Etiketler
çarklar, maden kazası, madencilikle ilgili bilgilerimizi tazeleyelim, sistemin kokuşmuşluğu
Gün geçmiyor ki, kedimizle hiç ilgisi olmayan bir uzmanlık alanına ilişkin ayrıntılar içinde boğulmayalım. Şimdi de madencilik alanında toplum olarak kültürümüzü genişletiyoruz. Buna orta okul coğrafya bilgilerimizi tazeliyerek başladık. Arkası da hızla geldi zaten. Eski bilgilere googlelananlar, yapılan açıklamalardan yapılanlar eklendikçe dağarcığımız zenginleşiyor.
Taş kömürü nedir, linyit kömürü nedir? Zonguldak’taki madenlerin yapısı nasıldır, Soma bölgesindekilerin nasıldır, aradaki farklar nelerdir? Özelleştirmeler sonrasında ülkemizde maden işletmeciliği nasıl bir değişim geçirmiştir? Rödovans nedir? Kömür üretim maliyetleri düşerken bundan kimler kazançlı çıkmaktadır? Taşeron, ekip başı kime denir? Bir ekip kaç kişiden oluşur? Bir maden işçisi ayda ne kadar, ekip başı ne kadar kazanır? Prim sisteminin işçiye sağladığı artılar eksiler nelerdir? Karbon monoksit seviyeleri hangi aralıklarla ölçülmelidir? CO seviyesinin kiritik eşiği nedir? Hangi gaz maskesi kaç paradır, işlevsellikleri nedir? Yaşam odası zorunlu mudur? Yaşam Odası nasıl bir yerdir? Kazadan sağ kurtulan maden işçisi bir daha madene inmeyecek de peki ne yapacaktır?

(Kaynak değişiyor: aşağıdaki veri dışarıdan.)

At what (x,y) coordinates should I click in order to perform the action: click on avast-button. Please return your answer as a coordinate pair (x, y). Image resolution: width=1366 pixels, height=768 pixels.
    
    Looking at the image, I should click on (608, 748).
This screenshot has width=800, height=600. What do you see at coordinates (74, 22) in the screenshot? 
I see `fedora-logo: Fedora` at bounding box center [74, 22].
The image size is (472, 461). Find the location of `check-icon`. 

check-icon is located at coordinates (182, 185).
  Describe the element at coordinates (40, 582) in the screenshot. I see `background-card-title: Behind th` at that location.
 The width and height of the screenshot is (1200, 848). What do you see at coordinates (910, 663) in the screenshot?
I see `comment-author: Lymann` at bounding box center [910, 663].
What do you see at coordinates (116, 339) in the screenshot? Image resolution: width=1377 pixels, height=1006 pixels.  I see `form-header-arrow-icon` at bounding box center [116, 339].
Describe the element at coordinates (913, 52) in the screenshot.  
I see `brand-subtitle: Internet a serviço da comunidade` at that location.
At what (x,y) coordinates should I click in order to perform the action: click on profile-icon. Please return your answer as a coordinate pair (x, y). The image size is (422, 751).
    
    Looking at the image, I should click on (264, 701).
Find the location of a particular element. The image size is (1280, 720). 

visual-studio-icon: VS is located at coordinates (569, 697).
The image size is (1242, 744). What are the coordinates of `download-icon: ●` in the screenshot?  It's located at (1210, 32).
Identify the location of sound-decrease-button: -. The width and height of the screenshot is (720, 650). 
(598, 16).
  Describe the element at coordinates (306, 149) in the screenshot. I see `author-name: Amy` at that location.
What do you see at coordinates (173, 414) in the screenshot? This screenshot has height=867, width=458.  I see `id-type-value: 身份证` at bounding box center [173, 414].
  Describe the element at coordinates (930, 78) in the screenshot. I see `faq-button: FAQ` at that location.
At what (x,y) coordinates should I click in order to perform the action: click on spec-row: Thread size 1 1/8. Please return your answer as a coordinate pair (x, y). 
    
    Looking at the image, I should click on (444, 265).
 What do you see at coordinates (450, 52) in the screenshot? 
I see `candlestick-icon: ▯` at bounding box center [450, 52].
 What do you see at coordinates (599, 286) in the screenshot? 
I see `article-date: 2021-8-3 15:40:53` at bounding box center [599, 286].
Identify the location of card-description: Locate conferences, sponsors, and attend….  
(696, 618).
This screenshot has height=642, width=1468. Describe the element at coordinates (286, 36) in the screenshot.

Ben yukarıdaki sorular içinde en çok “rödovans nedir” ilgimi çekti. Her ne kadar çağrışım yaptırsa da “reverans” ile ilgisi yok bu kelimenin. Benim anladığım şudur: Bir özel işletme devletten madeni işletme yetkisi alıyor ve tabii devlete çıkacak madenin ton karşılığı ödenecek bedel belirleniyor. Sonra da bu ruhsat sahibi iznini başkasına devrediyor ve bunun için de 3. Kişiden kendisi pay alıyor. Devlet madeni kendi işletse kömürün tonunu 120 dolara malediyorsa, özel işletme devlete bunu 100 dolara veriyor, rödovansı alan da kendisi 40 a mal ediyor, özel işletmeye 80 dolar veriyor… Bedeller tamamen benim kafadan atmasyon. Rödovans yapılan 3. Kişiler de işçiyi prim usulü çalıştırıyor yani işçi ne kadar çok çalışırsa o kadar çok kazanıyor. Tabii bir de arada bu işçilerin ekip başları var, onlar da aradan kazançlarını alıyorlar.
Ay, valla benim içim şişti!
Nihayetinde kendi mesleğini işte tam da bu yüzden, devletin yaptığı sistem değişikliğinin dayatmasına bağlı olarak, para uğruna köleleştiren, ne kadar çalışırsan o kadar çok kazanırsın, bu arada senin ruh sağlığın, beden sağlığın kötüymüş iyiymiş önemli değil, verdiğin hizmetin kalitesi de önemli değil yeter ki sayılara bakalım, şu zamandan bu zamana ahanda şu kadar artmış diyebilsinlere tahammül edemediği için bırakmış, bir süredir iş günlerini plazalardan birinde geçiren bildiğin beyaz yakalı dediklerindenim. Şimdi geriye dönüp baktığımda sağlıktaki o öve öve bitirelemeyen sistem değişikliğnin de insanın nasıl kendi kendisinin taşeronu haline getirmiş olduğunu görüyorum. Aslında hangi alanda emek harcadığınızın artık çok da önemi yok, nereye baksak durumun ana yapısı değişmiyor.
Ben olaya bir açıklık getireyim, doğrudur, zayiat bu işin fıtratında var. İlla ki… ama kazanın değil, herkesi paragöz yapan sistem değişimin fıtratı budur… beğenen alır almaz, diye bir şey de söz konusu değildir. Zenginler doymadıkça ve yoksullar aç kaldıkça, insanlara insan gibi yaşamak değil de daha çok para kazanmak hedef gösterildikçe yağlanan sistemin çarkları daha bir ışıldayarak dönecek ve elbette zaman zaman birileri arada kalacak ve zayi olacaktır.